GOAL OF THE EXERCISE »
Write each line below back out exactly, omitting its pictures.

::::::::::

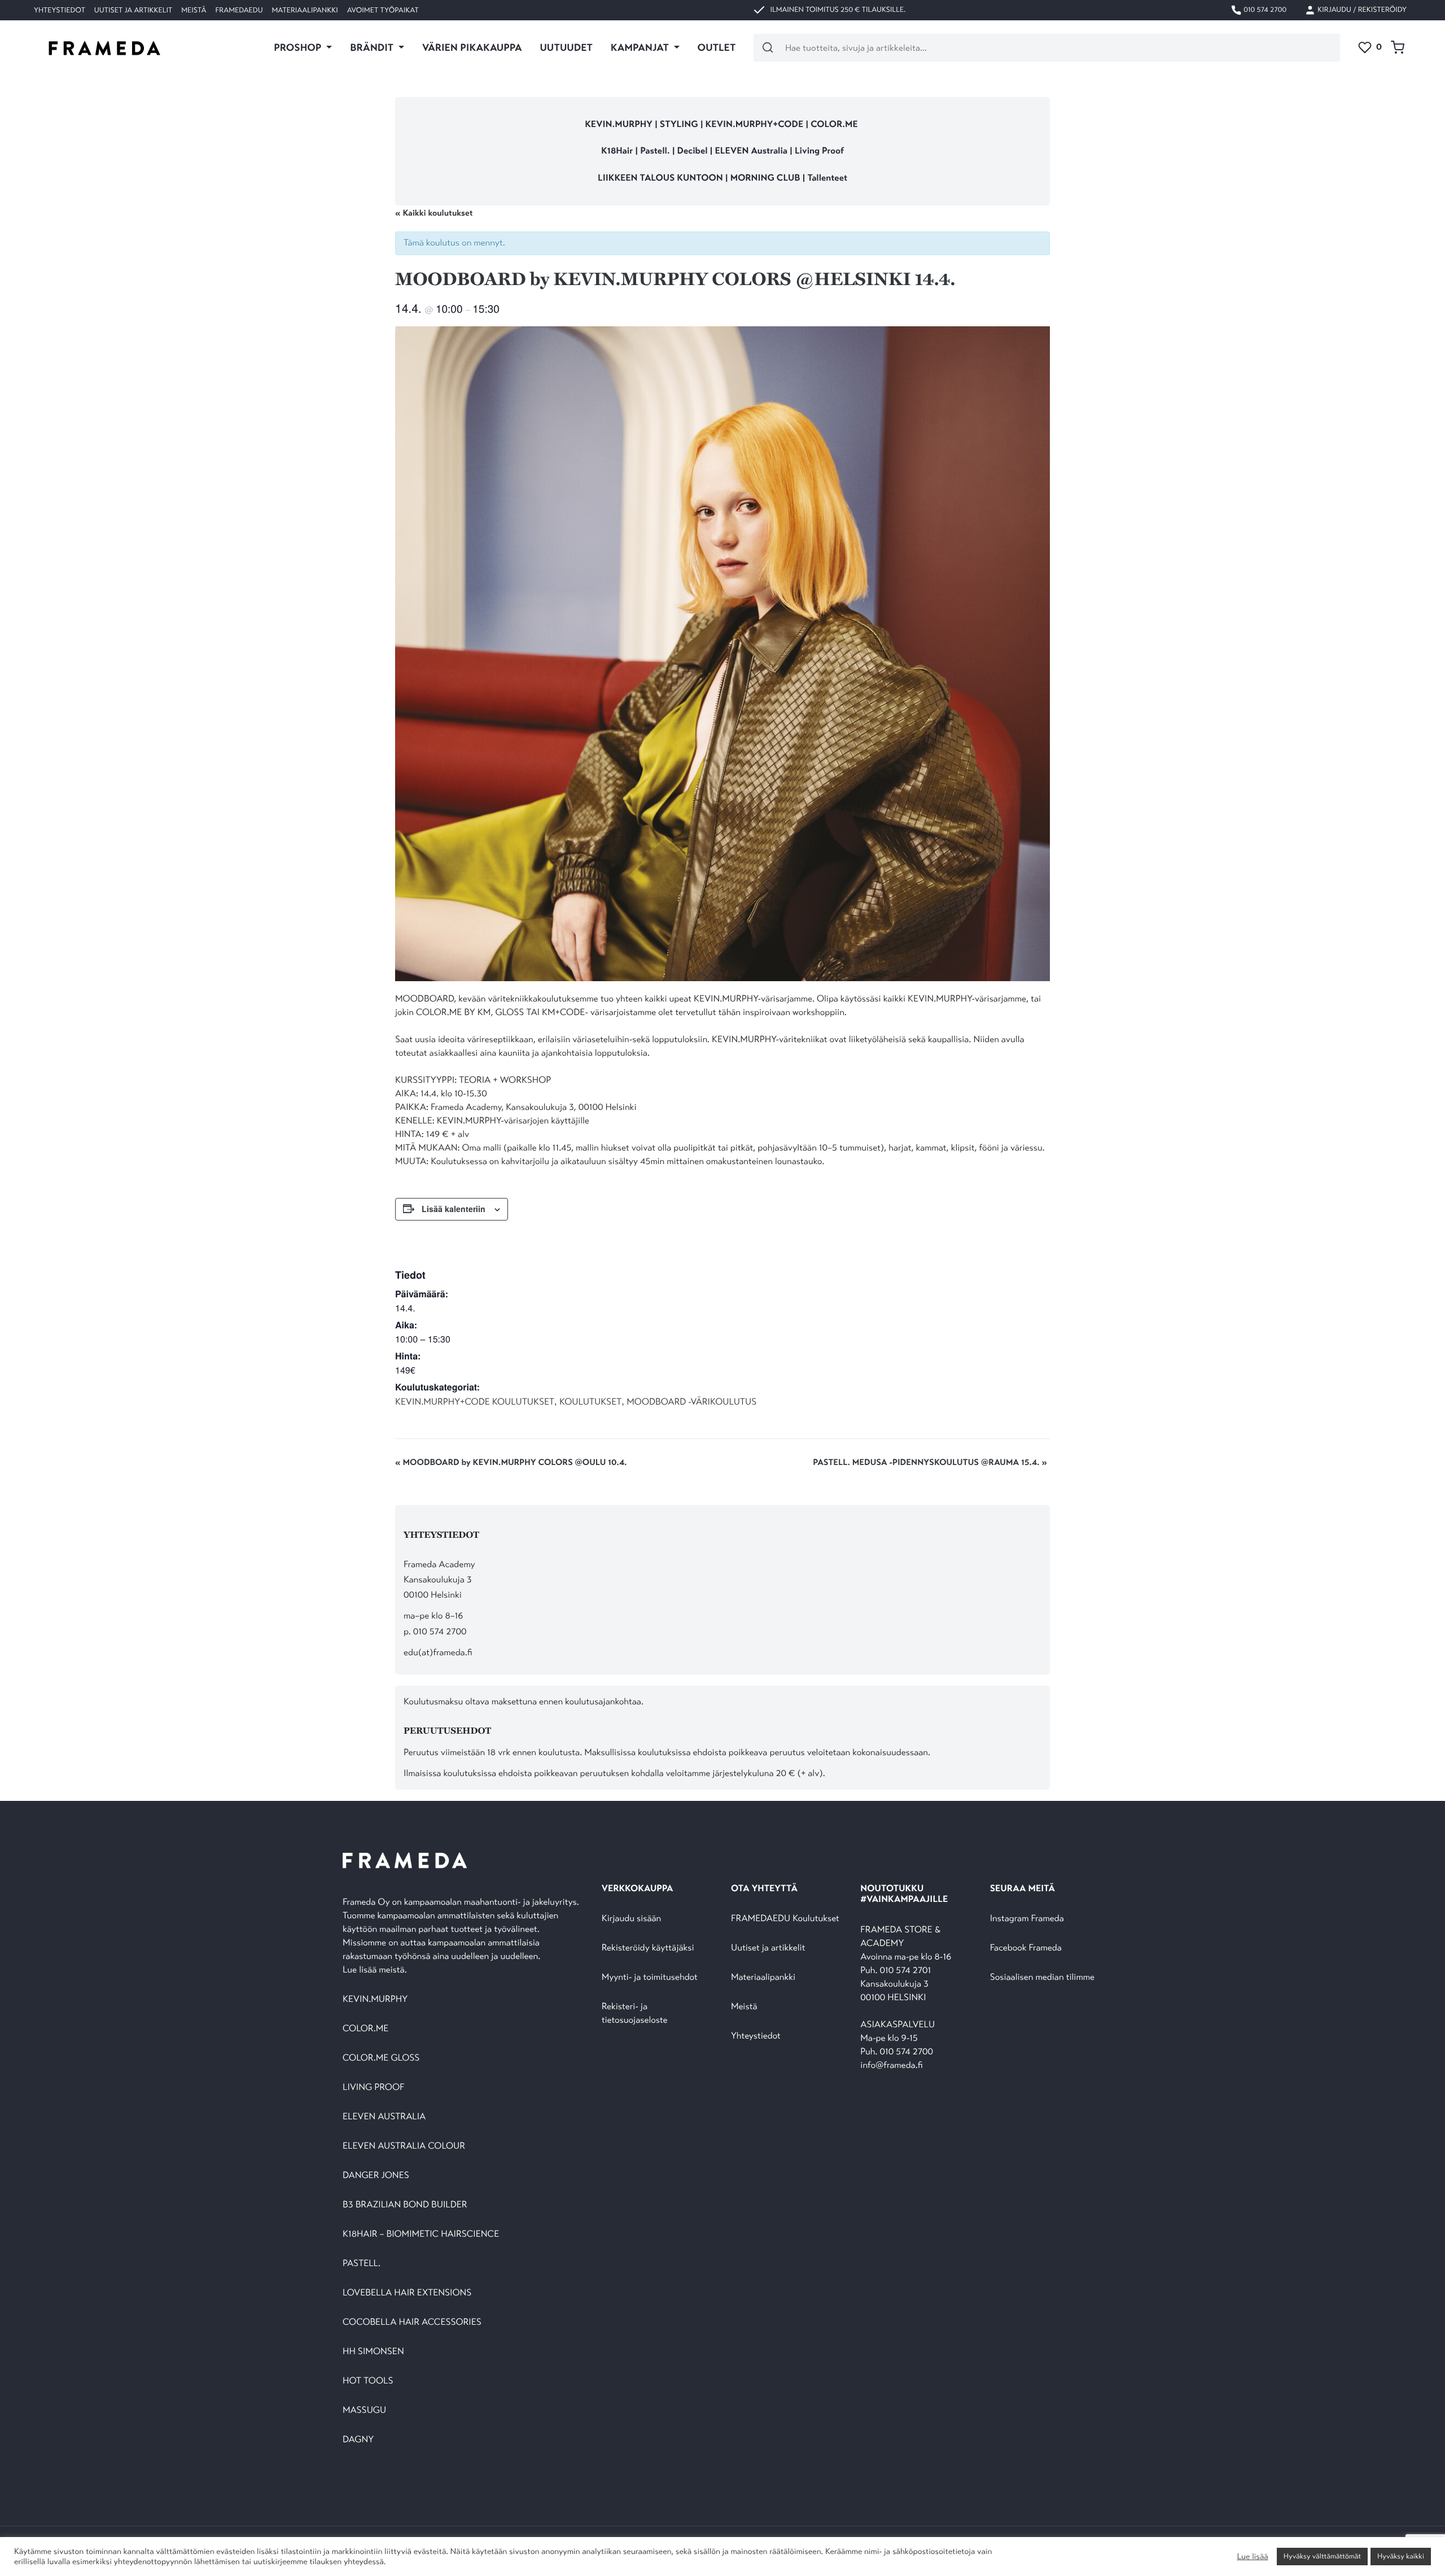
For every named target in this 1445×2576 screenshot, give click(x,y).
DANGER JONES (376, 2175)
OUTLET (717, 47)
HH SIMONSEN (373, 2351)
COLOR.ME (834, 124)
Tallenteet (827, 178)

::::::::::

WRITTEN REPLY »
For every named target in this 1445×2576 screenshot, give click(x,y).
DANGER JONES (376, 2175)
OUTLET (717, 47)
HH SIMONSEN (373, 2351)
COLOR.ME (834, 124)
Tallenteet (827, 178)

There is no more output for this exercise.